▶ [Records to process]:

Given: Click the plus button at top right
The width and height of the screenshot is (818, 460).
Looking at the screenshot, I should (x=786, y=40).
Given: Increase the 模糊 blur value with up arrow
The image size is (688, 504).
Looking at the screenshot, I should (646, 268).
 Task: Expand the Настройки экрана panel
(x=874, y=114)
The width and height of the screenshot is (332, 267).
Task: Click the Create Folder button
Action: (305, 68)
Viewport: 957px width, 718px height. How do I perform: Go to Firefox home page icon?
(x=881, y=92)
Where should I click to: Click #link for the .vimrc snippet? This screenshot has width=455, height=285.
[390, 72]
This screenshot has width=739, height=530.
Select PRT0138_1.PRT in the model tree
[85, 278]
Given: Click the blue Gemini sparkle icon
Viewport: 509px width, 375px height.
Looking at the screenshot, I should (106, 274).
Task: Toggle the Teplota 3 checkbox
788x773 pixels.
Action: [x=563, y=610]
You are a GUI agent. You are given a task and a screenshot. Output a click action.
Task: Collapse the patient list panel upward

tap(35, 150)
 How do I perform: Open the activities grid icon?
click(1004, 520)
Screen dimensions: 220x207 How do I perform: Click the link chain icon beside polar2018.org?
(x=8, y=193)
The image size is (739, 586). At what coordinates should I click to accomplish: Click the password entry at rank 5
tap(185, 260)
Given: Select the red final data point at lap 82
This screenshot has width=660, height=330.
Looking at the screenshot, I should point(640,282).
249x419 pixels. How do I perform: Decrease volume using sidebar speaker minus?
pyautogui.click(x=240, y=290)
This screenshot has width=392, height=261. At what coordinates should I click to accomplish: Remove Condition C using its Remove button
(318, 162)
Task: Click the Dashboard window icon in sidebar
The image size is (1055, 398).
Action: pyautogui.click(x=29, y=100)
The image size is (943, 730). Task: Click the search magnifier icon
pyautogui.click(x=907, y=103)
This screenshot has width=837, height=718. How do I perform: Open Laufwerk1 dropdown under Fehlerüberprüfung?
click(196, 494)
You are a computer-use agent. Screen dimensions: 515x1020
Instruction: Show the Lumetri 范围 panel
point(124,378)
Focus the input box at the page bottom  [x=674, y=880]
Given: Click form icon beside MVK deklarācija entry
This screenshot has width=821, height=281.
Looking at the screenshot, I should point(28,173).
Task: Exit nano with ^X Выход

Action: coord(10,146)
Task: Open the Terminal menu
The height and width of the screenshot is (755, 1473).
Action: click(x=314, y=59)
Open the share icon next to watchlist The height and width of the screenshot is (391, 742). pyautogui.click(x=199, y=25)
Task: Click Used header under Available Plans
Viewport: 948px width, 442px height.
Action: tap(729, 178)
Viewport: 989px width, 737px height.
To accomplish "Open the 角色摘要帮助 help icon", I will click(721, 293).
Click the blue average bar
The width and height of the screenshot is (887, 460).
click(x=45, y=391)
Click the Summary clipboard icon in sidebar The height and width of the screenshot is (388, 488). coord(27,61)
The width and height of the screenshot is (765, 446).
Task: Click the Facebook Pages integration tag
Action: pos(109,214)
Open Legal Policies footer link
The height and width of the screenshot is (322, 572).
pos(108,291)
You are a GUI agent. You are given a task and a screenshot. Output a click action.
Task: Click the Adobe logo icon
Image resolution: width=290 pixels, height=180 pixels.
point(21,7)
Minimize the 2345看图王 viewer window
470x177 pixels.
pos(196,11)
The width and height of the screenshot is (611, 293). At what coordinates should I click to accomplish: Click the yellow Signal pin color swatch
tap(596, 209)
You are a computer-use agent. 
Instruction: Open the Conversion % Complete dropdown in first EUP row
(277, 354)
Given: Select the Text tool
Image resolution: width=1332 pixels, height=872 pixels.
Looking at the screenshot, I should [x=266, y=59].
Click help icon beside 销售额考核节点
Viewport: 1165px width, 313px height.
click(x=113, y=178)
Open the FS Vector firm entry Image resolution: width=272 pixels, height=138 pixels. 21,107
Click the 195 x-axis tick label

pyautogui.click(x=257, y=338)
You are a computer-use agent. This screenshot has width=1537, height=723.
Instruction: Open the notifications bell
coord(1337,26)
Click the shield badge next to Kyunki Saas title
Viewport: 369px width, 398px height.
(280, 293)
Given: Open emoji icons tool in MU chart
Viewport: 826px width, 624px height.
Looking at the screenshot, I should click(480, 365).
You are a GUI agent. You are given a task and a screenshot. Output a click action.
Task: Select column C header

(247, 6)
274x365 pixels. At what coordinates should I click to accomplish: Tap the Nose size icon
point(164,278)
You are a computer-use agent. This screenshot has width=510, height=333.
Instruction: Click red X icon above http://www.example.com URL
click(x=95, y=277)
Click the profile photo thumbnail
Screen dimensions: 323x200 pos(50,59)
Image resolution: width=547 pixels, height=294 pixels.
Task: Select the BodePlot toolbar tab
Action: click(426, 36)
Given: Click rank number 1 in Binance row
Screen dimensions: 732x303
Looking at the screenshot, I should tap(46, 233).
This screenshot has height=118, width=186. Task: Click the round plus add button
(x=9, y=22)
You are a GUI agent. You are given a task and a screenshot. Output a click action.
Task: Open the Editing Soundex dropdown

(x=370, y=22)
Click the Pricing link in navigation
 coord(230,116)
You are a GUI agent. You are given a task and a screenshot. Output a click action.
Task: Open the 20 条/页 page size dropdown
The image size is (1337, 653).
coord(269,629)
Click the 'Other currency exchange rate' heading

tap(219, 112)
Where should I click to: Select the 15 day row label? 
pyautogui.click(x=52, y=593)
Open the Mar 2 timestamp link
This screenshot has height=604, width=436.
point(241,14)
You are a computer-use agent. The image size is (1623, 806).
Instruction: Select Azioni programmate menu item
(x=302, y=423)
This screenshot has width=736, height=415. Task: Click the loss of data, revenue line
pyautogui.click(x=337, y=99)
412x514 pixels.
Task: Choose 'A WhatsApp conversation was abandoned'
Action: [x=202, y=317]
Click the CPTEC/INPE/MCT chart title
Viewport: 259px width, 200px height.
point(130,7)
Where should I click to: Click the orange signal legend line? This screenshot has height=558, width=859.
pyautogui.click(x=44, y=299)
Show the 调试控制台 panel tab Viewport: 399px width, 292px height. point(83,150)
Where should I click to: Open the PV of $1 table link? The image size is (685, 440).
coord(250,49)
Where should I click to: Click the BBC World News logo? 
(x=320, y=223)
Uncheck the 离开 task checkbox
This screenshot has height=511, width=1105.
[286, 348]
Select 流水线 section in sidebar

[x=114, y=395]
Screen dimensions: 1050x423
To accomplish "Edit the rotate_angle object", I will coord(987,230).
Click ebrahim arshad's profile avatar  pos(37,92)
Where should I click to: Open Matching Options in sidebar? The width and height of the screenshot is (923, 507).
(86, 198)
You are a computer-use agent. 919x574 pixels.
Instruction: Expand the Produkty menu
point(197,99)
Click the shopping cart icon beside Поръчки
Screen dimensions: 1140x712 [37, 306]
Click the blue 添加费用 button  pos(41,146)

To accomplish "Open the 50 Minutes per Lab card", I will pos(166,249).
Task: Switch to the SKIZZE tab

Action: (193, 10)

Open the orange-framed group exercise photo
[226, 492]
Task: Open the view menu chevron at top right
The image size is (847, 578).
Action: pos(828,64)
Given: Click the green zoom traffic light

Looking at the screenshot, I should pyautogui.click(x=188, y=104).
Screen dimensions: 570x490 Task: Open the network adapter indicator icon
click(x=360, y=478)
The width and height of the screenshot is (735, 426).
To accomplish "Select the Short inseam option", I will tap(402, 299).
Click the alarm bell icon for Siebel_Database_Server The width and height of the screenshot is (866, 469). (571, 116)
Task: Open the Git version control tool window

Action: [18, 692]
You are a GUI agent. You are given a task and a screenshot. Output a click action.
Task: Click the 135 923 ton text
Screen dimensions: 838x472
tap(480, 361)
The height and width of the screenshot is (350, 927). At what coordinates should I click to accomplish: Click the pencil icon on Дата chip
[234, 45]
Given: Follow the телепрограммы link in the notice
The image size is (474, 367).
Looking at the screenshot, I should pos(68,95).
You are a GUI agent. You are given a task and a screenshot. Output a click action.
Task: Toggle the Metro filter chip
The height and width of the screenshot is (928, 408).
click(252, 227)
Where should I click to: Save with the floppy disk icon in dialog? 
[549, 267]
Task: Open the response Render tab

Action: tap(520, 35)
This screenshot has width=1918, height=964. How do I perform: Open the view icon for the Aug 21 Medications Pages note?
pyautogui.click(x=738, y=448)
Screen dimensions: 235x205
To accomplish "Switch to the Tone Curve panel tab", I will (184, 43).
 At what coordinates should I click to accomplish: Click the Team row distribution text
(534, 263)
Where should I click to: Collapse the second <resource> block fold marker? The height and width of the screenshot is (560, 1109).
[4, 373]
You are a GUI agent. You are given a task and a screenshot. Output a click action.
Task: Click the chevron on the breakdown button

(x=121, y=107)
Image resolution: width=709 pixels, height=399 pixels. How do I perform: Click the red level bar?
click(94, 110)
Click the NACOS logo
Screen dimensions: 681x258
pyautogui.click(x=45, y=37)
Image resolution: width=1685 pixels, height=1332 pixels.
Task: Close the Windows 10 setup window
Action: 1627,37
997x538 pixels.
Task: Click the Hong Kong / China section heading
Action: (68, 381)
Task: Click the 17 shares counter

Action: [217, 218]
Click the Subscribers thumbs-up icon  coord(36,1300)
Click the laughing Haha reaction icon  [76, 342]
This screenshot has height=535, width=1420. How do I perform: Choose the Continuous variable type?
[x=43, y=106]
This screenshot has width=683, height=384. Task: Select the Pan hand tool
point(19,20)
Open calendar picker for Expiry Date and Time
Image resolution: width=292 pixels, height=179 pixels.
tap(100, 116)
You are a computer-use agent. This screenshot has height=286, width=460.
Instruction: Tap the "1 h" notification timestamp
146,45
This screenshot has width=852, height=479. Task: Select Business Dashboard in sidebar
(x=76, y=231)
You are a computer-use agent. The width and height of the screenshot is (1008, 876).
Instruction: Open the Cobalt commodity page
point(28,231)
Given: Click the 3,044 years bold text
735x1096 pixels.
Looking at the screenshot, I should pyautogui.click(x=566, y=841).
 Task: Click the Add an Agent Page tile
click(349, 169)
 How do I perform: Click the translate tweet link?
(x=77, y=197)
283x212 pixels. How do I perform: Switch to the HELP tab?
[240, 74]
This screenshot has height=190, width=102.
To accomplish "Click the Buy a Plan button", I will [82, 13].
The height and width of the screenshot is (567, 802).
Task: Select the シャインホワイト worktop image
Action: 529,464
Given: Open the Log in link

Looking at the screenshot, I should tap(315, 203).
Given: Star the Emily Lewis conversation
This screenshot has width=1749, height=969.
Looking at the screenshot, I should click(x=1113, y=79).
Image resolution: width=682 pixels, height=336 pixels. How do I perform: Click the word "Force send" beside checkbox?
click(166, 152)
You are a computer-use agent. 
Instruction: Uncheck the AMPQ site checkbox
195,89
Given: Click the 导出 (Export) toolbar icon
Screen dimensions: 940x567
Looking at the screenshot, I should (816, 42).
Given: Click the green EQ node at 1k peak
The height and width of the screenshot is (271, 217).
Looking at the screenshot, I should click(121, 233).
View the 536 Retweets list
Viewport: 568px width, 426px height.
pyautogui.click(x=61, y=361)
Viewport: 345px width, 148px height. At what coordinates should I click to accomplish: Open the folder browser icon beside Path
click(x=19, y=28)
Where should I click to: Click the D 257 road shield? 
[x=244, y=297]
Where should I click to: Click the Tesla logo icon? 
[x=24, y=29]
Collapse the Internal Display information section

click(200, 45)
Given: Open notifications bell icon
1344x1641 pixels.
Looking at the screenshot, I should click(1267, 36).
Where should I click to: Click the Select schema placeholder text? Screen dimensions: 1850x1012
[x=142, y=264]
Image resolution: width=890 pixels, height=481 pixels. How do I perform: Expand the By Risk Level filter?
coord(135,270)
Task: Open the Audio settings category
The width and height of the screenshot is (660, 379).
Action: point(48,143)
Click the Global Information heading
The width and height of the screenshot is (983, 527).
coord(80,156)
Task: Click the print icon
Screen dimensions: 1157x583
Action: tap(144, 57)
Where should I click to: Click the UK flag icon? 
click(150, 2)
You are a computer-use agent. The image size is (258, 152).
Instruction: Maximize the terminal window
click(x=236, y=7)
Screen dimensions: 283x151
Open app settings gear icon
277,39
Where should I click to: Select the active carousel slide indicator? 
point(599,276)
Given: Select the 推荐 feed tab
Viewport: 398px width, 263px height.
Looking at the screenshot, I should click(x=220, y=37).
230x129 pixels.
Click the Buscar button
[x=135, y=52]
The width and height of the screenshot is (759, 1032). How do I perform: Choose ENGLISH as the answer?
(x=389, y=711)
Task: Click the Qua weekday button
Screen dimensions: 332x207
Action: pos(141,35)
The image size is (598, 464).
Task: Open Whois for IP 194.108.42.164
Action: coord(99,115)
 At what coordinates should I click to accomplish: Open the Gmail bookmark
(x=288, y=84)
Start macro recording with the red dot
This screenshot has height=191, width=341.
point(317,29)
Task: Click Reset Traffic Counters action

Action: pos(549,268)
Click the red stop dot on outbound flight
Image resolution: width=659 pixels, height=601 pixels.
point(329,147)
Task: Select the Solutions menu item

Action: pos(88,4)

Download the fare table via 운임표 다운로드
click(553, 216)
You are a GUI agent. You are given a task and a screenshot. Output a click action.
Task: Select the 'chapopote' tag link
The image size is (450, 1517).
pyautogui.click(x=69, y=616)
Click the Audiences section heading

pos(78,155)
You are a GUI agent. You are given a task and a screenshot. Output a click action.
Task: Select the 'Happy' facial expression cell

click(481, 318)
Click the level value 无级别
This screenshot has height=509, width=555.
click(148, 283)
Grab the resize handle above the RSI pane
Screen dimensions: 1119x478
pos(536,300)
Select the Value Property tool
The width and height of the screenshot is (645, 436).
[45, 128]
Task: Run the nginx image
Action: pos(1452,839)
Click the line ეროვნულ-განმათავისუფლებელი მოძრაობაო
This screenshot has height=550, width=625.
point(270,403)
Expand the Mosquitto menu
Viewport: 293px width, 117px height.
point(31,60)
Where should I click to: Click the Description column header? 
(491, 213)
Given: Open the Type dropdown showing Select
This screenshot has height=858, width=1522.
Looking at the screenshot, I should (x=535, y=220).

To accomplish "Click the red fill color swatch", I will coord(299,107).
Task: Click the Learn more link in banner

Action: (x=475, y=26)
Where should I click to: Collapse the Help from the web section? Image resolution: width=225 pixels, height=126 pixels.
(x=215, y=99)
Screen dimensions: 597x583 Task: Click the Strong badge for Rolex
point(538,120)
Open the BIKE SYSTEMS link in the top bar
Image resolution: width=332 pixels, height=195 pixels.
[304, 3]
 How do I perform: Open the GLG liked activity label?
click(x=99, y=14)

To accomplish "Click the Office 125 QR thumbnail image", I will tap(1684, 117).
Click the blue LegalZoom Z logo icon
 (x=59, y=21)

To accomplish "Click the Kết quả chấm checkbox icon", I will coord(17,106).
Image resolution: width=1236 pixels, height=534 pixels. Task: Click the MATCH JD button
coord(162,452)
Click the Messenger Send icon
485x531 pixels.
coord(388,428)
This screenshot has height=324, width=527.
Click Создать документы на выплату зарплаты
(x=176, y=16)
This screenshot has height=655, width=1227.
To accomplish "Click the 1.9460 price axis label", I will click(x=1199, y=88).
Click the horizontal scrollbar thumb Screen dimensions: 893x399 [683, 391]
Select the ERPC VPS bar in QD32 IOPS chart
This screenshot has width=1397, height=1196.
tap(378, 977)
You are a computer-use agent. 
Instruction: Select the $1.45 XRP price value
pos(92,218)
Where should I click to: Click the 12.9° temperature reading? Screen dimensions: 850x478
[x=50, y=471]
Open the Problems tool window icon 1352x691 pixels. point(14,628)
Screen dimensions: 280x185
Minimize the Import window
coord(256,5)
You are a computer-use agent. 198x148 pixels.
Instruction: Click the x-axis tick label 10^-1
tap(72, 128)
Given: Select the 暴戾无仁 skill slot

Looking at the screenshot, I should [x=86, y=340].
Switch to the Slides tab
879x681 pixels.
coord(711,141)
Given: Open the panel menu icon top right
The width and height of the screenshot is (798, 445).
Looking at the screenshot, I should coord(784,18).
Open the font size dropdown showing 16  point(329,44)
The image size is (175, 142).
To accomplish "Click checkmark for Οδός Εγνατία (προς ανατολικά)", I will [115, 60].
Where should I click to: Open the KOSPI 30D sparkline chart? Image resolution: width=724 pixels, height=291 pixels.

▶ [Exercise]: Present the records as a Markdown table with the columns Row and Line, from the line containing "Given: Open the panel menu icon top right" through the end of the records, one numbered row per line. Omit blank lines.

▶ [Solution to the exercise]:
| Row | Line |
|---|---|
| 1 | Given: Open the panel menu icon top right |
| 2 | The width and height of the screenshot is (798, 445). |
| 3 | Looking at the screenshot, I should coord(784,18). |
| 4 | Open the font size dropdown showing 16  point(329,44) |
| 5 | The image size is (175, 142). |
| 6 | To accomplish "Click checkmark for Οδός Εγνατία (προς ανατολικά)", I will [115, 60]. |
| 7 | Where should I click to: Open the KOSPI 30D sparkline chart? Image resolution: width=724 pixels, height=291 pixels. |